Regarding the keto diet. I feel I’m in ketosis right now. After fasting for 30 hours now, I feel that energy is there, but the capacity to produce creative is almost impossible. At least I feel it requires massive willpower. Also during the 30 hours, I did massive energy expenditure. I brought that 20+ kg piece of wood for at least 4 Km up and downhill, and after bursting in creativity in the morning and writing really inspiring text, in which I really felt flowing, I walked for a total of 3 hours. So it’s quite something worth taking into account.

I feel my thymus a bit hurting. I don’t know exactly why, but I guess it has to do with regulating my hormones.

Apart from that, I feel I’m enjoying reading about the impressionists and post impressionist. It’s kind of linked my favorite Parisian period. All very colorful and intriguing to me. The only thing I want to make better is my energy and ability to focus enough and produce 2 bulk articles.

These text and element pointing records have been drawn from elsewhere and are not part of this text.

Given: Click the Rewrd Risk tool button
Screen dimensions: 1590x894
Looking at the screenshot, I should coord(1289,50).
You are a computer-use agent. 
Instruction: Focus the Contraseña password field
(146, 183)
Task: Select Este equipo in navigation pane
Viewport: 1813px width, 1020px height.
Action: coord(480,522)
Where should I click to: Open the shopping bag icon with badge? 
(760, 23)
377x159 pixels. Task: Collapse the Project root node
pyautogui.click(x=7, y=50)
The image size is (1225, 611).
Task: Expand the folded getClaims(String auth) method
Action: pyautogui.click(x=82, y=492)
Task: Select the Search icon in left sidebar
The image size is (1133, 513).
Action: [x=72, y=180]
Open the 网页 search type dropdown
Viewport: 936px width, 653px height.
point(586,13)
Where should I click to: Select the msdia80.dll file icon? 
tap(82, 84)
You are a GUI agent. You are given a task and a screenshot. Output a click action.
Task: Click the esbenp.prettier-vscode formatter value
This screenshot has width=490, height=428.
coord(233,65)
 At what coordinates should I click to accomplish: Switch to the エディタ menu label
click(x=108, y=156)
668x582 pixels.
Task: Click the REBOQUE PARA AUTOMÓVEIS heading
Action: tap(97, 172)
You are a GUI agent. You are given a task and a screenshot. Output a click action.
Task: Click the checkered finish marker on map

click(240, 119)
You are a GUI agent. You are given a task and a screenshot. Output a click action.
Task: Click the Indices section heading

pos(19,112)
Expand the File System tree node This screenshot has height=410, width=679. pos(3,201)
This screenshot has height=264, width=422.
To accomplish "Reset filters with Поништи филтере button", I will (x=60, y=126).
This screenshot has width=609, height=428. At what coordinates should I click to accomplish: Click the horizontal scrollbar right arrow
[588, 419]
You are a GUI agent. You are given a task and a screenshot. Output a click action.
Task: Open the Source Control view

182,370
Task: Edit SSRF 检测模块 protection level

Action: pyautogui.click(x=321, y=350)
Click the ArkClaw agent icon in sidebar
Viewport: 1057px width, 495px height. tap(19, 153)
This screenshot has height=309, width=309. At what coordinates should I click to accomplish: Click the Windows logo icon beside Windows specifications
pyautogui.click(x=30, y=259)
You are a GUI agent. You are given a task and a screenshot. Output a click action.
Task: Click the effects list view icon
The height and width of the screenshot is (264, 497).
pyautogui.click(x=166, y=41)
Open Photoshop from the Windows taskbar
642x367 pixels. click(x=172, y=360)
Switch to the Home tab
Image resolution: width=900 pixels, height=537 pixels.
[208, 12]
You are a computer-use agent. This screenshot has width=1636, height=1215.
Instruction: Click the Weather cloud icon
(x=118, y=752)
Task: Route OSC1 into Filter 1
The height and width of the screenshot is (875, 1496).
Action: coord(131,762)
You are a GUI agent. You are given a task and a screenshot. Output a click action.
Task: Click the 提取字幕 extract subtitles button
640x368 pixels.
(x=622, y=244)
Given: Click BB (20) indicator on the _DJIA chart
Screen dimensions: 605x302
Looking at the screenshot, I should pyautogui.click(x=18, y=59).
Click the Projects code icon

Also, I’m using Scrum but not perfectly. I shouldn’t be so hard on myself. I didn’t defined stories of each tasks and priorities are vague and changing on the course of my work. The latter is acceptable, but I’d rather not be lenient on the former. The 2 articles I’ve written so far are first drafts. I amassed all that seemed interesting for me to talk about. I feel that the editing is useless at this point and I will find later on that my style need to be adapted for my target readers. I will definitely get inspired by Richard Betts and his process of vulgarizing esoteric subjects. I’m willing to take the snobbism out of understanding Modern Art, no more no less. Modern art is beautiful in itself. And long proses about it just makes it less accessible to people.

I’m comfortable with my method so far: Collecting info. Paragraphs, here and there. Then go back at it when I know to which degree things need to be kept. And If I need to add or clarify, or spice my content with more anecdote, down-to-earth writing and phrases, then I will act accordingly.

A hot shower is waiting for me. The first in a month. And I didn’t have to do anything to make it work. Just switch off and switch the water heater back on.

I’m presently not in a perfect condition to be creative and write. I feel tiredness deep within me, even though I think it can be manageable. But I think I’ve taken too much right off the bat. I’d rather do ketosis more frequently and less in depth.